Listed entries →
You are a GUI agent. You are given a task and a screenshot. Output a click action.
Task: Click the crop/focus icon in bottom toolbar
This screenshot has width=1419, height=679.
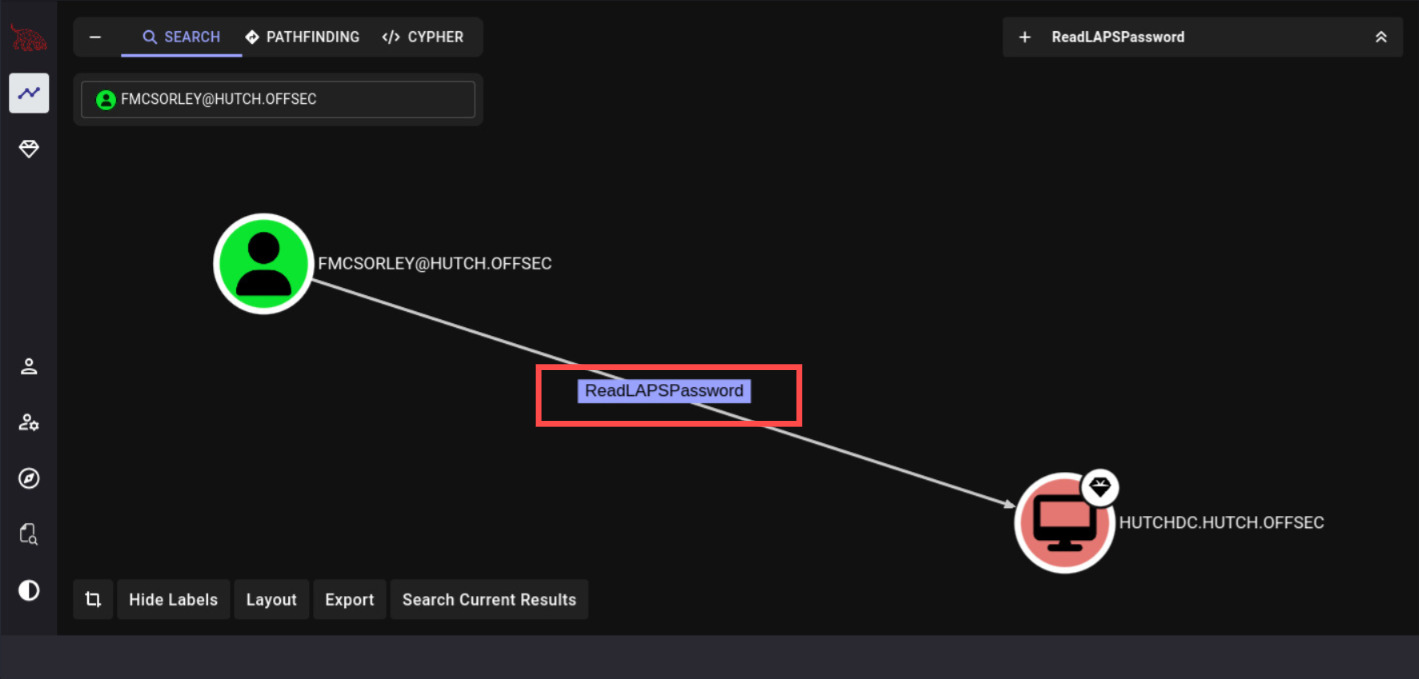click(93, 600)
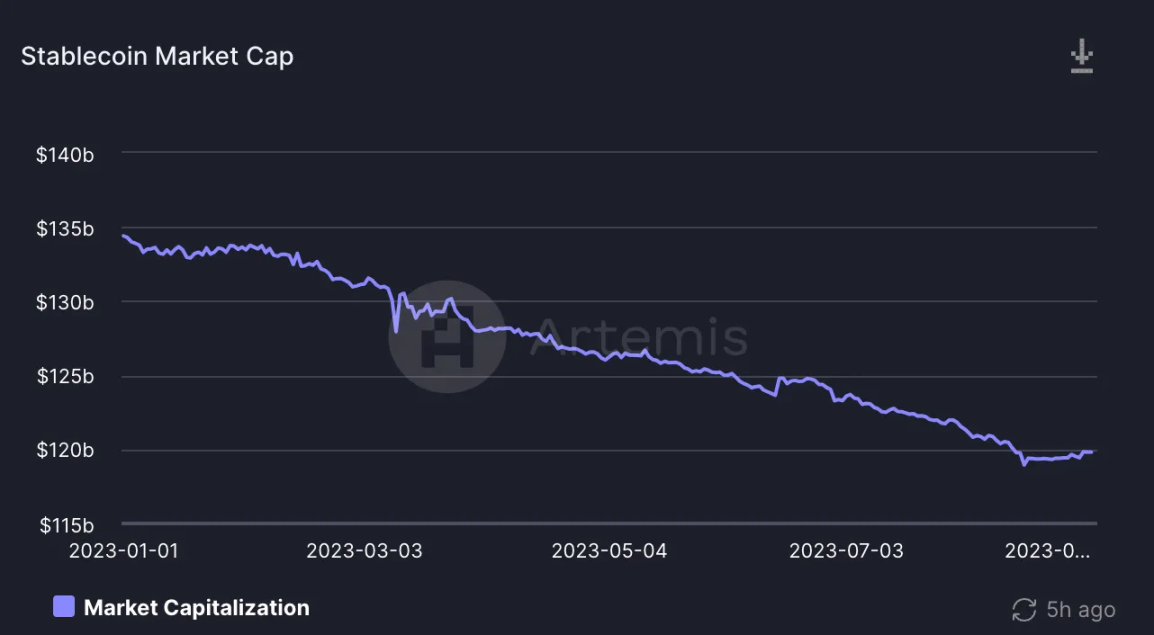Screen dimensions: 1154x635
Task: Click the $115b axis label
Action: click(x=66, y=525)
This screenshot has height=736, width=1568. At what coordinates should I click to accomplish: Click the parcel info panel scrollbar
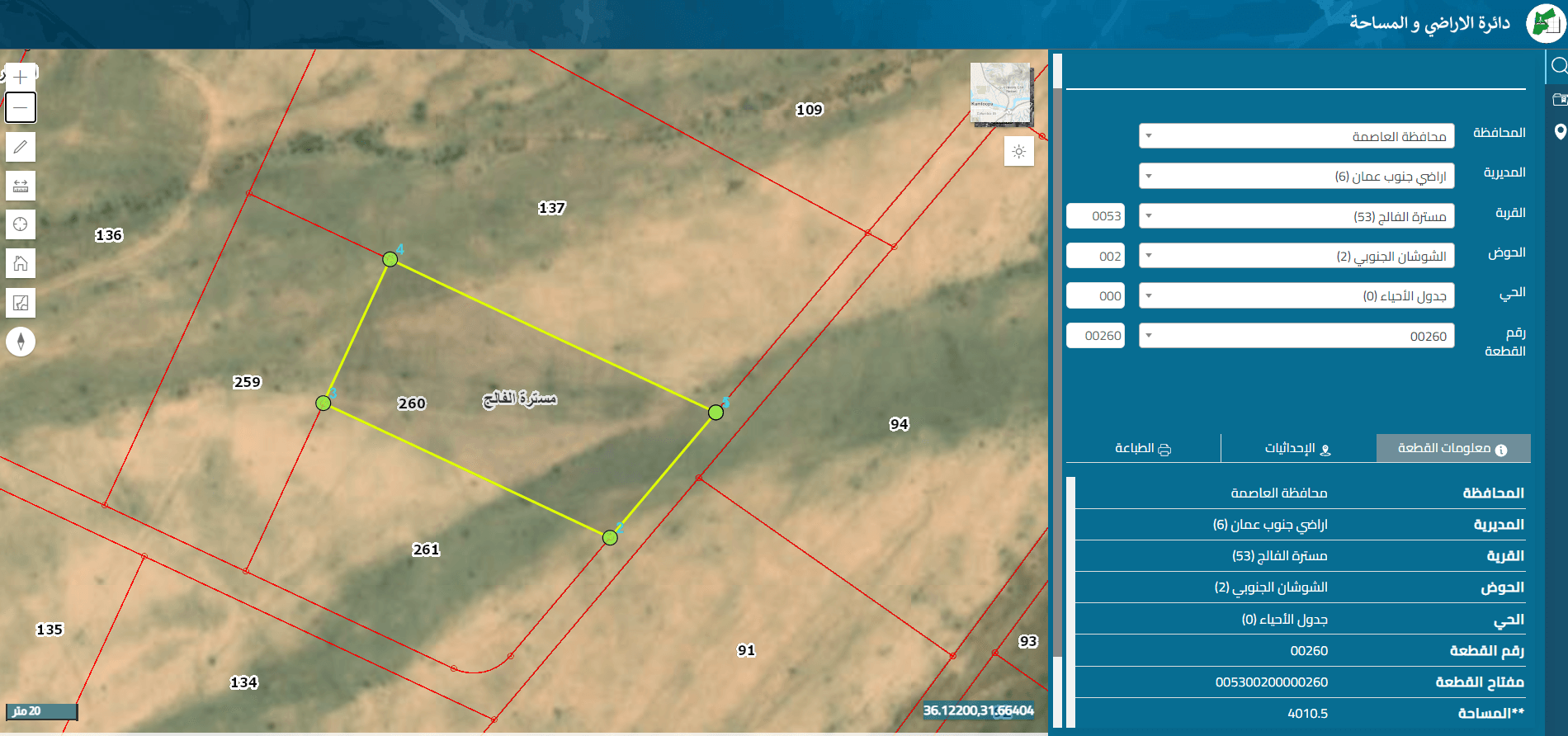click(1070, 602)

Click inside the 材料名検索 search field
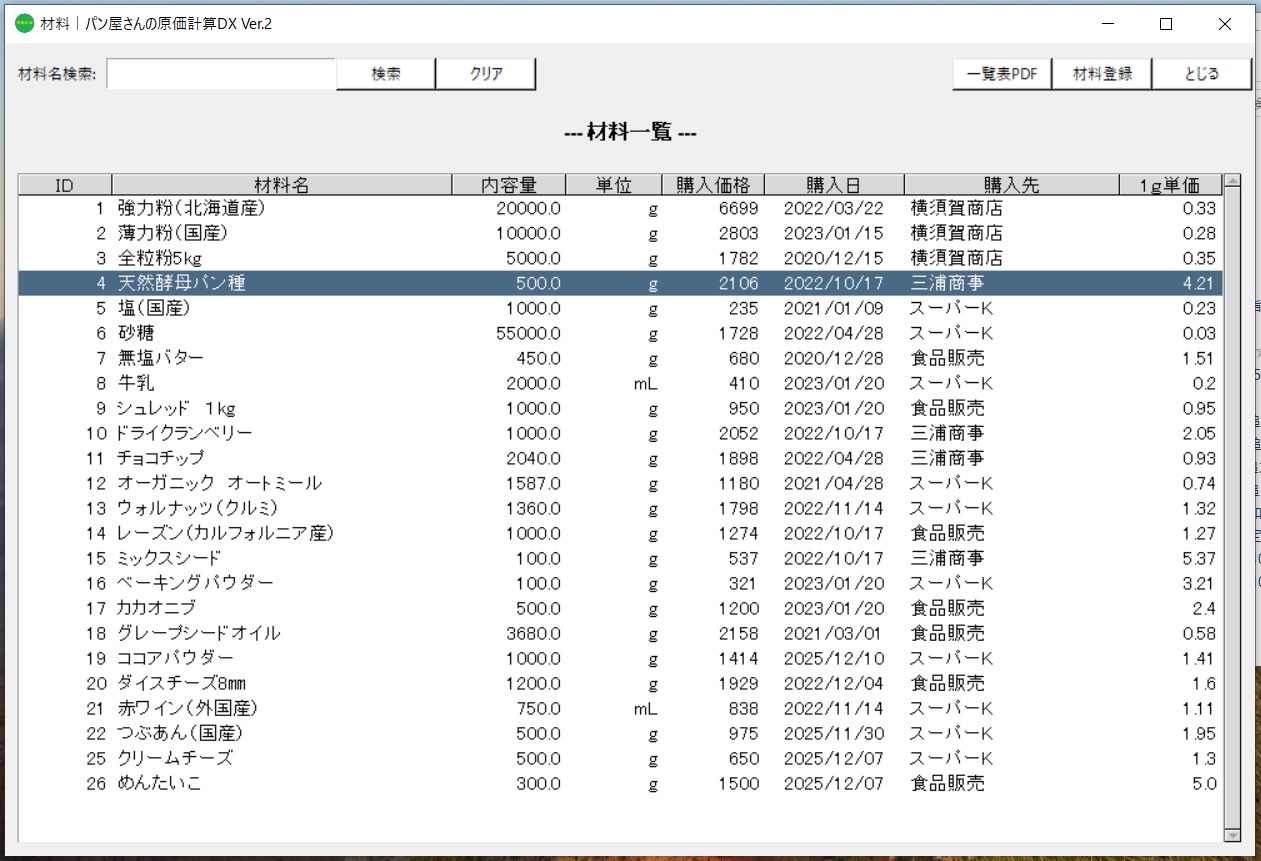point(220,73)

Task description →
Please retype exactly the lines from the line containing "This screenshot has width=1419, height=679." through the final line of the records above, inclusive, leaving out any pictures.

Expected answer →
This screenshot has width=1419, height=679.
click(93, 600)
Screen dimensions: 1154x635
Task: Click the $115b axis label
Action: click(x=66, y=525)
This screenshot has height=736, width=1568. At what coordinates should I click to accomplish: Click the parcel info panel scrollbar
click(1070, 602)

Click inside the 材料名検索 search field
point(220,73)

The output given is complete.